**Exercise**
State the number of lines below in which the word "Blote" appears. Nothing else belongs in the answer.

**Supplied data**
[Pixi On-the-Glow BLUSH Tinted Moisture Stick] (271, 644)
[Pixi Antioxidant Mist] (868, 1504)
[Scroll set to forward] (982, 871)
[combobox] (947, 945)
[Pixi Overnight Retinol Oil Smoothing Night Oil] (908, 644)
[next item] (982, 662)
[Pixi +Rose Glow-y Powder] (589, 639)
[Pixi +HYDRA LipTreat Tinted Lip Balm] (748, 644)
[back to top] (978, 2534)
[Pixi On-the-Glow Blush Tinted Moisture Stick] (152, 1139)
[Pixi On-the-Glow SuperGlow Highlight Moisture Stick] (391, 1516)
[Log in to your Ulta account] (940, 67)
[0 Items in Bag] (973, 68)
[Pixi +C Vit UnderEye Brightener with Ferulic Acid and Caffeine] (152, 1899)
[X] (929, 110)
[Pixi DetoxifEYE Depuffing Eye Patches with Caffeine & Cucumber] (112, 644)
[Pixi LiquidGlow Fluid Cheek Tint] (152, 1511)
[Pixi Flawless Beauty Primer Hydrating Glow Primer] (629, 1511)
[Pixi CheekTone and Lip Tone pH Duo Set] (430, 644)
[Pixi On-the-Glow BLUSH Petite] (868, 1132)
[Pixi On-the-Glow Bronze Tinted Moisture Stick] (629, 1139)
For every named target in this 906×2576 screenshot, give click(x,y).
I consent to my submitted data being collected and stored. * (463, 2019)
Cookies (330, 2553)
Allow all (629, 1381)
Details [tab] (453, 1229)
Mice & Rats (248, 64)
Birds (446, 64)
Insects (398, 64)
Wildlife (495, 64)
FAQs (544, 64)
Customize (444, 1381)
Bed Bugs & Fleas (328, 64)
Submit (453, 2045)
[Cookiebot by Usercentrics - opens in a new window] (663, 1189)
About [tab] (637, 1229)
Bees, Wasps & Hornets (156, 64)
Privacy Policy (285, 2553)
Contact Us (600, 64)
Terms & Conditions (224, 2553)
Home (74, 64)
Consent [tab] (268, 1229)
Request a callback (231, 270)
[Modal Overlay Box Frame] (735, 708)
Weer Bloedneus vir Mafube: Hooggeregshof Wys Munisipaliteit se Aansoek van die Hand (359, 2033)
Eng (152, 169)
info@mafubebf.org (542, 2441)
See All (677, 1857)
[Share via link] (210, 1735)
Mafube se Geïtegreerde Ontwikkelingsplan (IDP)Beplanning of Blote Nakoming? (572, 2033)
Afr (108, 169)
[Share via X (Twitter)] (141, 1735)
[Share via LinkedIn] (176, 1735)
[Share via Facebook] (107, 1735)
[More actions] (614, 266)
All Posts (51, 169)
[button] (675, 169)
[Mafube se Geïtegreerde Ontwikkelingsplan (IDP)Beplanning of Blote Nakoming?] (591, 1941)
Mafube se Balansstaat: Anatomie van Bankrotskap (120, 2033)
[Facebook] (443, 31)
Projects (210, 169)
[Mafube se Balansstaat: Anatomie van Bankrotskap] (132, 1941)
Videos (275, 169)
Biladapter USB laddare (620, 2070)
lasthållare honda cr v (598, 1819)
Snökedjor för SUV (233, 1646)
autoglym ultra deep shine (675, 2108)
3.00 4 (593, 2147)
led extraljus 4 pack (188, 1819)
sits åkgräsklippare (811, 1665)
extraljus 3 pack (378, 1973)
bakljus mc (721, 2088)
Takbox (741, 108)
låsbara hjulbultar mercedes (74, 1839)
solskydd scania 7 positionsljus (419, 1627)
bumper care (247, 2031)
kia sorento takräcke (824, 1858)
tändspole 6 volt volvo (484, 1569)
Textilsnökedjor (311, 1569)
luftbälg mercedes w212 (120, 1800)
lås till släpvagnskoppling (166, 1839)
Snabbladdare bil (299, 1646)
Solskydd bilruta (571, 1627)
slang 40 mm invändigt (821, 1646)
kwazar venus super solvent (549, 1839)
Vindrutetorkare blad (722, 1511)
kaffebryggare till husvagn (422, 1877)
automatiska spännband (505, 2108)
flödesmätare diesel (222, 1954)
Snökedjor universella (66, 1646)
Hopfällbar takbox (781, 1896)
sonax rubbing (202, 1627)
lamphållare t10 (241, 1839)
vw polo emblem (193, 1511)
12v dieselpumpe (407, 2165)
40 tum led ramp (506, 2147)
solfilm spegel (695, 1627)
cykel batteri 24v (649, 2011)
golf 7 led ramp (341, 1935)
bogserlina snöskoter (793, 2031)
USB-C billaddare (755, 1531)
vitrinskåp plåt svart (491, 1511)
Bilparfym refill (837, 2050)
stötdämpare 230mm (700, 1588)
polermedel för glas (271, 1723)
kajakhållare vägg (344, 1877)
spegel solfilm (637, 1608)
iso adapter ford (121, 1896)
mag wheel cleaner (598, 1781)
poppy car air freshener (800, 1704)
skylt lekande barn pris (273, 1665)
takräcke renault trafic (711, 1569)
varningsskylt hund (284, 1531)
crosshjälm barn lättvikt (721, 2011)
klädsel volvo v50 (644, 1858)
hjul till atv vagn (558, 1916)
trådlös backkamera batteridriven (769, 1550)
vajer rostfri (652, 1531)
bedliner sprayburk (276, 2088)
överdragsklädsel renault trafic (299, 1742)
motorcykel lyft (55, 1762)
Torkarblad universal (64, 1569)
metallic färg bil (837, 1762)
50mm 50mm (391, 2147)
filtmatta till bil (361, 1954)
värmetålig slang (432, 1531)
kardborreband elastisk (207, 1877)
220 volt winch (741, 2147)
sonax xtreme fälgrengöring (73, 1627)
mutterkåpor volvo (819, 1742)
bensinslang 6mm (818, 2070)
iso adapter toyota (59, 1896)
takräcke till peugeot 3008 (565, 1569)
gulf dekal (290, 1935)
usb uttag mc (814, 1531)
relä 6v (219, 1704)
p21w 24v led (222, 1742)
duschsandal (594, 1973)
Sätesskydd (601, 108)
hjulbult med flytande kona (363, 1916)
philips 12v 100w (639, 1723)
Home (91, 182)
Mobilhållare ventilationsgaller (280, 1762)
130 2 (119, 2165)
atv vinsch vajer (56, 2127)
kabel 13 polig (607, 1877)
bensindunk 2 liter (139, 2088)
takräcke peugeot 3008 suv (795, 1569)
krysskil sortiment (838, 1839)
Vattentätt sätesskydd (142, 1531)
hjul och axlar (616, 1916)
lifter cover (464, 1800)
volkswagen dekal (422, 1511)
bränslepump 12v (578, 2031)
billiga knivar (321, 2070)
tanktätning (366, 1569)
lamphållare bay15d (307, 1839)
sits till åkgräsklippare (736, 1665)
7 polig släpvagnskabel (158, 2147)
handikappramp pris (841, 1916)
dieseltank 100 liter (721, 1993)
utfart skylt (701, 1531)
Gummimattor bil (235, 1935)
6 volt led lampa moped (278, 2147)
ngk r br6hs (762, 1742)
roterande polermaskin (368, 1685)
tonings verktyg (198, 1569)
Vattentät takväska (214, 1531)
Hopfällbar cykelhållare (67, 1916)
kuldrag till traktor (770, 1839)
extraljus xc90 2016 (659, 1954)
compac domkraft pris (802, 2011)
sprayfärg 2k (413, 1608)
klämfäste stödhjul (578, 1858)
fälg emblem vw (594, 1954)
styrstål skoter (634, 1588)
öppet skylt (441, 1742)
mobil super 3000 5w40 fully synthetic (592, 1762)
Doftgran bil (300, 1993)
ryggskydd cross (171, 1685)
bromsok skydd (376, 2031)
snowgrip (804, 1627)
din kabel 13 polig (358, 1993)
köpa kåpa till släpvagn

**Exercise response**
2